Death of David Ogden-Stiers….
He was one of my favourite actors from the series, a quite brilliant foil to Alan Alda and Mike Farrell, he managed to replace Larry Linville’s character as Major Frank Burns and make the role his own. He was the anti-hero, the delightfully snobbish, well-read surgeon who, like Burns, loathed life at the mobile surgical hospital and more especially his sleeping quarters known, quite suitably as ‘The Swamp’. His repartee with Alda in particular made for some of the great moments in the programmes history, his character revelled in complaining, desperate for a glimmer of sophistication in a war which offered none save Hawkeye’s bootleg martini’s. Unlike Burns before him, he wasn’t obsessed with ‘Hot Lips Houlihan’, the chief nurse. He put himself above all others and his performances were a joy to watch.
His personal life personified his M*A*S*H character in many ways, it wasn’t until he was in his sixties that he made public his sexuality, he was a private man who said he regretted putting work opportunities before his right to be openly gay, a truly sad indictment of the era in which he lived through.
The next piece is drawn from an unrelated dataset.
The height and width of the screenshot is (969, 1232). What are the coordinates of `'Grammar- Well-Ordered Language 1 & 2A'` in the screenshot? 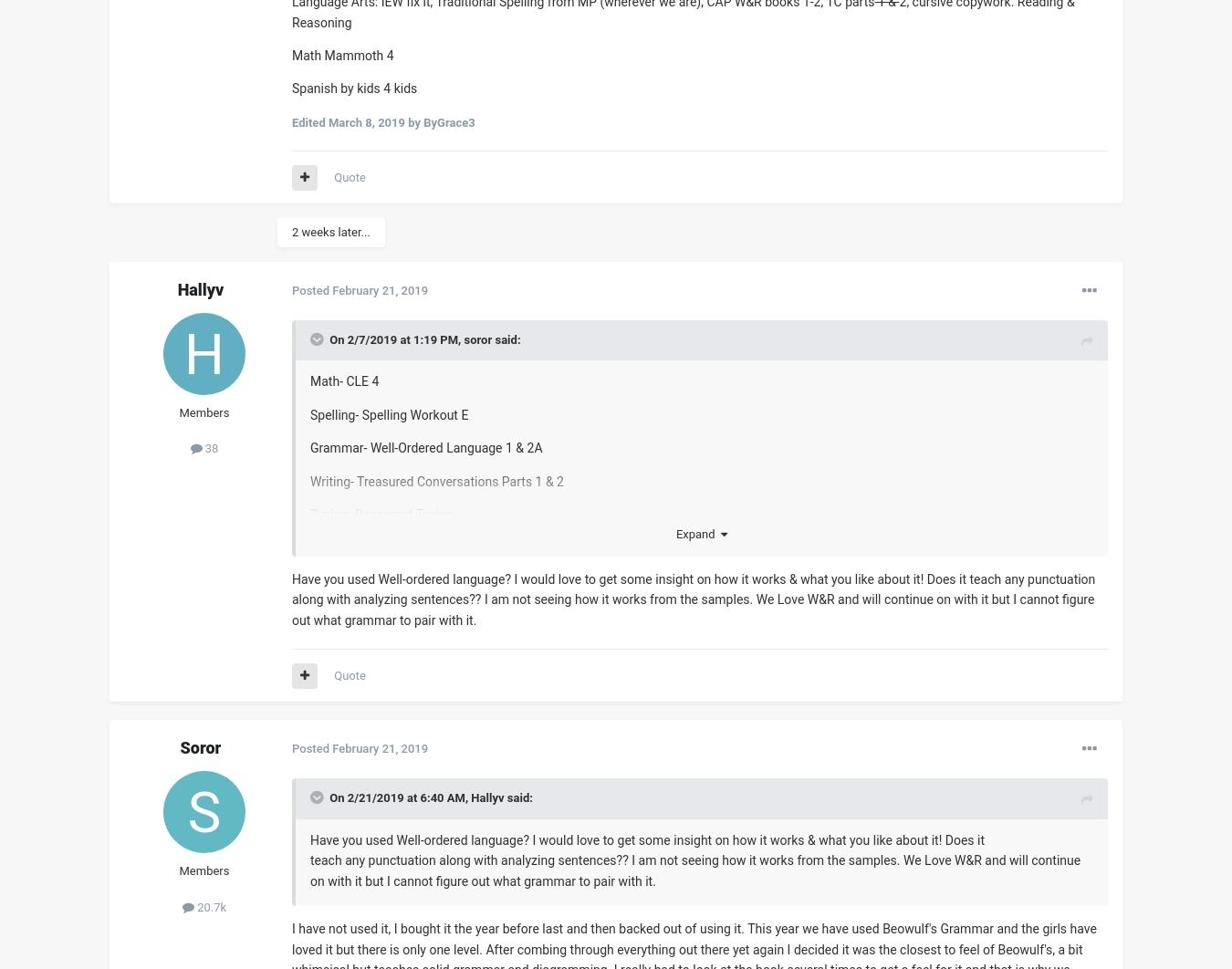 It's located at (424, 446).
He performed on Broadway, was a three-time Emmy nominee, twice for M*A*S*H and, like his character, Winchester, a devotee of classical music as the resident conductor of the Newport Symphonic Orchestra. I have seen him play other roles and one would be sure he would wish to be remembered for a broad career but for me, he was a part of my early teenage years as a constant actor on weekly British television. The closing music and credits were a signal for bed before school the following morning and whilst much of the wit passed over me at that time I was able to rediscover it all in my forties with a boxset collection. When so many things one revisits are never quite as good as one imagined, M*A*S*H and its actors really were.